▶ _Supplied data_:

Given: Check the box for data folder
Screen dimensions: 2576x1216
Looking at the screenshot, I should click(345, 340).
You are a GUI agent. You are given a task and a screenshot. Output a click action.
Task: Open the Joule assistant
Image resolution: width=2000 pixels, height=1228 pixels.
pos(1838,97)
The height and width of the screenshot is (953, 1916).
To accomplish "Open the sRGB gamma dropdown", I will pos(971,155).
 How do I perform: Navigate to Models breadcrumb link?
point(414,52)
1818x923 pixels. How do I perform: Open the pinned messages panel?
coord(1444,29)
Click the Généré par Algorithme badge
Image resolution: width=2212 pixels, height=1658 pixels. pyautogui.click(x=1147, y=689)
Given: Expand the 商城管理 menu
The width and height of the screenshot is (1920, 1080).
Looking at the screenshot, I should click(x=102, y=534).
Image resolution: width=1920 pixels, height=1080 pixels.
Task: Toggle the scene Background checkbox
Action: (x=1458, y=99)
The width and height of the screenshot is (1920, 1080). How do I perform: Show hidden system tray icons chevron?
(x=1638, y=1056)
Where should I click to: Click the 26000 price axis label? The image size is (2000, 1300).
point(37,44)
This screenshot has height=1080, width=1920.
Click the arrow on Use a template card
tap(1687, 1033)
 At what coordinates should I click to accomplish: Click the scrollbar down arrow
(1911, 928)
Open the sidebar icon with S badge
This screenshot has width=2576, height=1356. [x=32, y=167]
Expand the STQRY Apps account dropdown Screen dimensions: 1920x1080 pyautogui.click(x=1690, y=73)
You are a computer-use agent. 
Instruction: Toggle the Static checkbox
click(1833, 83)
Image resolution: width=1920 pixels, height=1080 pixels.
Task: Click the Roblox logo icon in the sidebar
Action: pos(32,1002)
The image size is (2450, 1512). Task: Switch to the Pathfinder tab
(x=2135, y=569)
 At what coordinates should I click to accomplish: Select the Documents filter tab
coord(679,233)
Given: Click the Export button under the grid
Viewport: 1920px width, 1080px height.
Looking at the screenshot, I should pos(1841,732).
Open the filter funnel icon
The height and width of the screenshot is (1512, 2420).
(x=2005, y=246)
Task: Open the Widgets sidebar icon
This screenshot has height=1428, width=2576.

▶ _What needs to be done_: Within the data above, the span starting at the line containing "Task: Open the Joule assistant" and ending at the line containing "Given: Expand the 商城管理 menu" is to be retyped exactly, with no other lines.

▶ _Exercise result_:
Task: Open the Joule assistant
Image resolution: width=2000 pixels, height=1228 pixels.
pos(1838,97)
The height and width of the screenshot is (953, 1916).
To accomplish "Open the sRGB gamma dropdown", I will pos(971,155).
 How do I perform: Navigate to Models breadcrumb link?
point(414,52)
1818x923 pixels. How do I perform: Open the pinned messages panel?
coord(1444,29)
Click the Généré par Algorithme badge
Image resolution: width=2212 pixels, height=1658 pixels. pyautogui.click(x=1147, y=689)
Given: Expand the 商城管理 menu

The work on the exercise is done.